• [Your objective]: All of the data that appears below is to be given again precisely as written.

Items listed in a dataset:
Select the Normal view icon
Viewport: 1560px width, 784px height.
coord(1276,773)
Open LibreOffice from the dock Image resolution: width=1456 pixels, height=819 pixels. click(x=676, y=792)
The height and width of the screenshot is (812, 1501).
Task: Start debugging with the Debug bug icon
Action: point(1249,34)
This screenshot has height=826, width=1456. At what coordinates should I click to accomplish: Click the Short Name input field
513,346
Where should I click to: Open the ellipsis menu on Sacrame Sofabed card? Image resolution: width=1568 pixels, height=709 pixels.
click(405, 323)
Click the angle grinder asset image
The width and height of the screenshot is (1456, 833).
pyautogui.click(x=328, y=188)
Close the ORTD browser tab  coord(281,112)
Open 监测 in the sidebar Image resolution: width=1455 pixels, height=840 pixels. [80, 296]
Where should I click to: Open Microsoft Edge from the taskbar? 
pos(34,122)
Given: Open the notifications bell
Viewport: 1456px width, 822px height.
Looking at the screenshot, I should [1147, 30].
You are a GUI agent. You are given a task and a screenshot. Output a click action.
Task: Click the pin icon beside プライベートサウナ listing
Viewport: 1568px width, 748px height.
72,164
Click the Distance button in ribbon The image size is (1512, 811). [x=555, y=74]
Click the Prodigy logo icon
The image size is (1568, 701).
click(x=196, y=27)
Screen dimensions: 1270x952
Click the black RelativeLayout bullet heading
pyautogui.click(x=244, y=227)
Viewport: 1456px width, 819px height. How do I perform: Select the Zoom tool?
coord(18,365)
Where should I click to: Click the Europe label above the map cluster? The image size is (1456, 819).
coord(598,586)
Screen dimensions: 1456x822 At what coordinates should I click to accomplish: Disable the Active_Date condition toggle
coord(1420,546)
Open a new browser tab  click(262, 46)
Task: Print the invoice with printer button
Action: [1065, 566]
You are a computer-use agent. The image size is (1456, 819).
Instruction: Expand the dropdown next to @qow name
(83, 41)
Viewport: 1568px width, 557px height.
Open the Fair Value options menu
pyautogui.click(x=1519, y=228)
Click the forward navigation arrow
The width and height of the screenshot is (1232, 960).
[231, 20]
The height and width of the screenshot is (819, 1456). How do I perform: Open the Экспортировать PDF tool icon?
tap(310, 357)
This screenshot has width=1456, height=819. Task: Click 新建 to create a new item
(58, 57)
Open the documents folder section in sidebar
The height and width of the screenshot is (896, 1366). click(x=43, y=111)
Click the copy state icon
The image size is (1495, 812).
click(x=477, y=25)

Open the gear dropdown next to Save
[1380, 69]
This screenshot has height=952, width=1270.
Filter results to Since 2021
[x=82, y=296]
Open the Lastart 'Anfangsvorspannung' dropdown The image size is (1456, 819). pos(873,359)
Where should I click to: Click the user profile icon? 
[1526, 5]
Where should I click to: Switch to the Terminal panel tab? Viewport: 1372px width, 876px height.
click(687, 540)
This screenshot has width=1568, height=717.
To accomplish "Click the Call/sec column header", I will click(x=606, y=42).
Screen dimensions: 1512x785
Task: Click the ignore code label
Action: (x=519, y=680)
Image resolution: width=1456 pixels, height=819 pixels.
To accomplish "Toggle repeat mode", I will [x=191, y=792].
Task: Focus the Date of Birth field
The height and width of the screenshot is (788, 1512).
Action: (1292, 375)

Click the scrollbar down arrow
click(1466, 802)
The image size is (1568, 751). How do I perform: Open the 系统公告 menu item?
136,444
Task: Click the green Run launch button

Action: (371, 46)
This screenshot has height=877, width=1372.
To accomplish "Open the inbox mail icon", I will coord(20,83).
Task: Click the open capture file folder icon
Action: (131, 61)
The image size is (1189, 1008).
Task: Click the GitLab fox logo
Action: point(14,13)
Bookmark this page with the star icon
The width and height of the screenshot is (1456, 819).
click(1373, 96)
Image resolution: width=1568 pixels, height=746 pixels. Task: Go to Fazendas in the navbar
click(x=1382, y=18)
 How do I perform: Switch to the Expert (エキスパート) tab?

• [Expected answer]:
Select the Normal view icon
Viewport: 1560px width, 784px height.
coord(1276,773)
Open LibreOffice from the dock Image resolution: width=1456 pixels, height=819 pixels. click(x=676, y=792)
The height and width of the screenshot is (812, 1501).
Task: Start debugging with the Debug bug icon
Action: point(1249,34)
This screenshot has height=826, width=1456. At what coordinates should I click to accomplish: Click the Short Name input field
513,346
Where should I click to: Open the ellipsis menu on Sacrame Sofabed card? Image resolution: width=1568 pixels, height=709 pixels.
click(405, 323)
Click the angle grinder asset image
The width and height of the screenshot is (1456, 833).
pyautogui.click(x=328, y=188)
Close the ORTD browser tab  coord(281,112)
Open 监测 in the sidebar Image resolution: width=1455 pixels, height=840 pixels. [80, 296]
Where should I click to: Open Microsoft Edge from the taskbar? 
pos(34,122)
Given: Open the notifications bell
Viewport: 1456px width, 822px height.
Looking at the screenshot, I should [1147, 30].
You are a GUI agent. You are given a task and a screenshot. Output a click action.
Task: Click the pin icon beside プライベートサウナ listing
Viewport: 1568px width, 748px height.
72,164
Click the Distance button in ribbon The image size is (1512, 811). [x=555, y=74]
Click the Prodigy logo icon
The image size is (1568, 701).
click(x=196, y=27)
Screen dimensions: 1270x952
Click the black RelativeLayout bullet heading
pyautogui.click(x=244, y=227)
Viewport: 1456px width, 819px height. How do I perform: Select the Zoom tool?
coord(18,365)
Where should I click to: Click the Europe label above the map cluster? The image size is (1456, 819).
coord(598,586)
Screen dimensions: 1456x822 At what coordinates should I click to accomplish: Disable the Active_Date condition toggle
coord(1420,546)
Open a new browser tab  click(262, 46)
Task: Print the invoice with printer button
Action: [1065, 566]
You are a computer-use agent. The image size is (1456, 819).
Instruction: Expand the dropdown next to @qow name
(83, 41)
Viewport: 1568px width, 557px height.
Open the Fair Value options menu
pyautogui.click(x=1519, y=228)
Click the forward navigation arrow
The width and height of the screenshot is (1232, 960).
[231, 20]
The height and width of the screenshot is (819, 1456). How do I perform: Open the Экспортировать PDF tool icon?
tap(310, 357)
This screenshot has width=1456, height=819. Task: Click 新建 to create a new item
(58, 57)
Open the documents folder section in sidebar
The height and width of the screenshot is (896, 1366). click(x=43, y=111)
Click the copy state icon
The image size is (1495, 812).
click(x=477, y=25)

Open the gear dropdown next to Save
[1380, 69]
This screenshot has height=952, width=1270.
Filter results to Since 2021
[x=82, y=296]
Open the Lastart 'Anfangsvorspannung' dropdown The image size is (1456, 819). pos(873,359)
Where should I click to: Click the user profile icon? 
[1526, 5]
Where should I click to: Switch to the Terminal panel tab? Viewport: 1372px width, 876px height.
click(687, 540)
This screenshot has width=1568, height=717.
To accomplish "Click the Call/sec column header", I will click(x=606, y=42).
Screen dimensions: 1512x785
Task: Click the ignore code label
Action: (x=519, y=680)
Image resolution: width=1456 pixels, height=819 pixels.
To accomplish "Toggle repeat mode", I will [x=191, y=792].
Task: Focus the Date of Birth field
The height and width of the screenshot is (788, 1512).
Action: (1292, 375)

Click the scrollbar down arrow
click(1466, 802)
The image size is (1568, 751). How do I perform: Open the 系统公告 menu item?
136,444
Task: Click the green Run launch button

Action: (371, 46)
This screenshot has height=877, width=1372.
To accomplish "Open the inbox mail icon", I will coord(20,83).
Task: Click the open capture file folder icon
Action: (131, 61)
The image size is (1189, 1008).
Task: Click the GitLab fox logo
Action: point(14,13)
Bookmark this page with the star icon
The width and height of the screenshot is (1456, 819).
click(1373, 96)
Image resolution: width=1568 pixels, height=746 pixels. Task: Go to Fazendas in the navbar
click(x=1382, y=18)
 How do I perform: Switch to the Expert (エキスパート) tab?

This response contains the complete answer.